I’ve just got my hands on two workstations with a pair of GPUs each and I have been trying to run distributed training across them both.
Training works on a singular machine with both GPUs active, but I’ve be unsuccessful in utilizing both. I keep getting RuntimeError: Connection reset by peer and I’m not entirely sure what to do (full error last paragraph).
I’m running on a docker container based off nvcr.io/nvidia/pytorch:21.07-py3 with an example of the run command below, the host system is Ubuntu 20.04 server (Docker version 20.10.7, build f0df350). Both systems are just connected to the University network (ports are adjacent to each other, but obivously, who knows if they’re connected to the same switch or any other firewall settings).
docker run -d -it --gpus all --shm-size 16G -p 29400:29400 \
--mount type=bind,source=/datasets,target=/tmp/training_data,readonly \
image:tag -m torch.distributed.run --nnodes=2 --nproc_per_node=2 \
--rdzv_id='1234' --rdzv_backend='c10d' --rdzv_endpoint='system_a_ip' \
train_detached.py --backend 'nccl' --other-args...

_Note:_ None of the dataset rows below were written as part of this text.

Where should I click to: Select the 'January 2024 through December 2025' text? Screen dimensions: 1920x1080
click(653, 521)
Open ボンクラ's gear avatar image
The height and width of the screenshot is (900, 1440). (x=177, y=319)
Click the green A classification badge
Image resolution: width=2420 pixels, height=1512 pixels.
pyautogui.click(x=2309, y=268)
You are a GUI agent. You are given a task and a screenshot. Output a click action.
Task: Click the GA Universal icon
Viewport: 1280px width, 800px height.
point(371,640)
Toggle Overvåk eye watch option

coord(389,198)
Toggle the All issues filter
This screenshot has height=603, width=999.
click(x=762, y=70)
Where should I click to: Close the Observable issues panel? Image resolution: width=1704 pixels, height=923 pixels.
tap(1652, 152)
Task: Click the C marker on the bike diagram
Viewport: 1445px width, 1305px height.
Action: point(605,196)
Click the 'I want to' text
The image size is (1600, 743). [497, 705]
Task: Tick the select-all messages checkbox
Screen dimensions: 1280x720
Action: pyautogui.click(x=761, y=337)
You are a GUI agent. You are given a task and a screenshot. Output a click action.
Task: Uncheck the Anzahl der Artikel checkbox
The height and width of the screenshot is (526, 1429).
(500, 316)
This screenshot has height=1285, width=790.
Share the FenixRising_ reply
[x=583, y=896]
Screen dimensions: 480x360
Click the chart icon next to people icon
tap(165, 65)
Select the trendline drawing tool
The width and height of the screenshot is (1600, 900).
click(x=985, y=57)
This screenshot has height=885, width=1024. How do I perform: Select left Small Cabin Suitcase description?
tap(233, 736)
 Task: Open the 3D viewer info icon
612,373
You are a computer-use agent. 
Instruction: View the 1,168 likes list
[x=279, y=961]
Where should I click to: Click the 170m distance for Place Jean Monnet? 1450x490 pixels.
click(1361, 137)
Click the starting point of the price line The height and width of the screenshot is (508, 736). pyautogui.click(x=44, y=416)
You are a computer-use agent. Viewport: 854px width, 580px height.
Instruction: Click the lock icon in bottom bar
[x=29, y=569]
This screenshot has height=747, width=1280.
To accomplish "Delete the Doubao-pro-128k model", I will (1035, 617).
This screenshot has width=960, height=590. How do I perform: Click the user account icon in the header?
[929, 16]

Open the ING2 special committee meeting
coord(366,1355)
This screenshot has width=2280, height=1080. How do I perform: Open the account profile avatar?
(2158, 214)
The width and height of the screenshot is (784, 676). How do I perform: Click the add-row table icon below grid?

The firewall is disabled on both systems
sudo ufw status
Status: inactive
[ERROR] 2021-08-02 08:12:35,300 error_handler: {
"message": {
"message": "RendezvousConnectionError: The connection to the C10d store has failed. See inner exception for details.",
"extraInfo": {
"py_callstack": "Traceback (most recent call last):\n File \"/opt/conda/lib/python3.8/site-packages/torch/distributed/elastic/rendezvous/c10d_rendezvous_backend.py\", line 104, in _call_store\n return getattr(self._store, store_op)(*args, **kwargs)\nRuntimeError: Connection reset by peer\n\nThe above exception was the direct cause of the following exception:\n\nTraceback (most recent call last):\n File \"/opt/conda/lib/python3.8/site-packages/torch/distributed/elastic/multiprocessing/errors/__init__.py\", line 351, in wrapper\n return f(*args, **kwargs)\n File \"/opt/conda/lib/python3.8/site-packages/torch/distributed/launcher/api.py\", line 214, in launch_agent\n rdzv_handler = rdzv_registry.get_rendezvous_handler(rdzv_parameters)\n File \"/opt/conda/lib/python3.8/site-packages/torch/distributed/elastic/rendezvous/registry.py\", line 64, in get_rendezvous_handler\n return handler_registry.create_handler(params)\n File \"/opt/conda/lib/python3.8/site-packages/torch/distributed/elastic/rendezvous/api.py\", line 253, in create_handler\n handler = creator(params)\n File \"/opt/conda/lib/python3.8/site-packages/torch/distributed/elastic/rendezvous/registry.py\", line 35, in _create_c10d_handler\n backend, store = create_backend(params)\n File \"/opt/conda/lib/python3.8/site-packages/torch/distributed/elastic/rendezvous/c10d_rendezvous_backend.py\", line 239, in create_backend\n return C10dRendezvousBackend(store, params.run_id), store\n File \"/opt/conda/lib/python3.8/site-packages/torch/distributed/elastic/rendezvous/c10d_rendezvous_backend.py\", line 55, in __init__\n self._call_store(\"compare_set\", self._key, \"\", self._NULL_SENTINEL)\n File \"/opt/conda/lib/python3.8/site-packages/torch/distributed/elastic/rendezvous/c10d_rendezvous_backend.py\", line 106, in _call_store\n raise RendezvousConnectionError(\ntorch.distributed.elastic.rendezvous.api.RendezvousConnectionError: The connection to the C10d store has failed. See inner exception for details.\n",
"timestamp": "1627891955"
}
}
}
Traceback (most recent call last):
File "/opt/conda/lib/python3.8/site-packages/torch/distributed/elastic/rendezvous/c10d_rendezvous_backend.py", line 104, in _call_store
return getattr(self._store, store_op)(*args, **kwargs)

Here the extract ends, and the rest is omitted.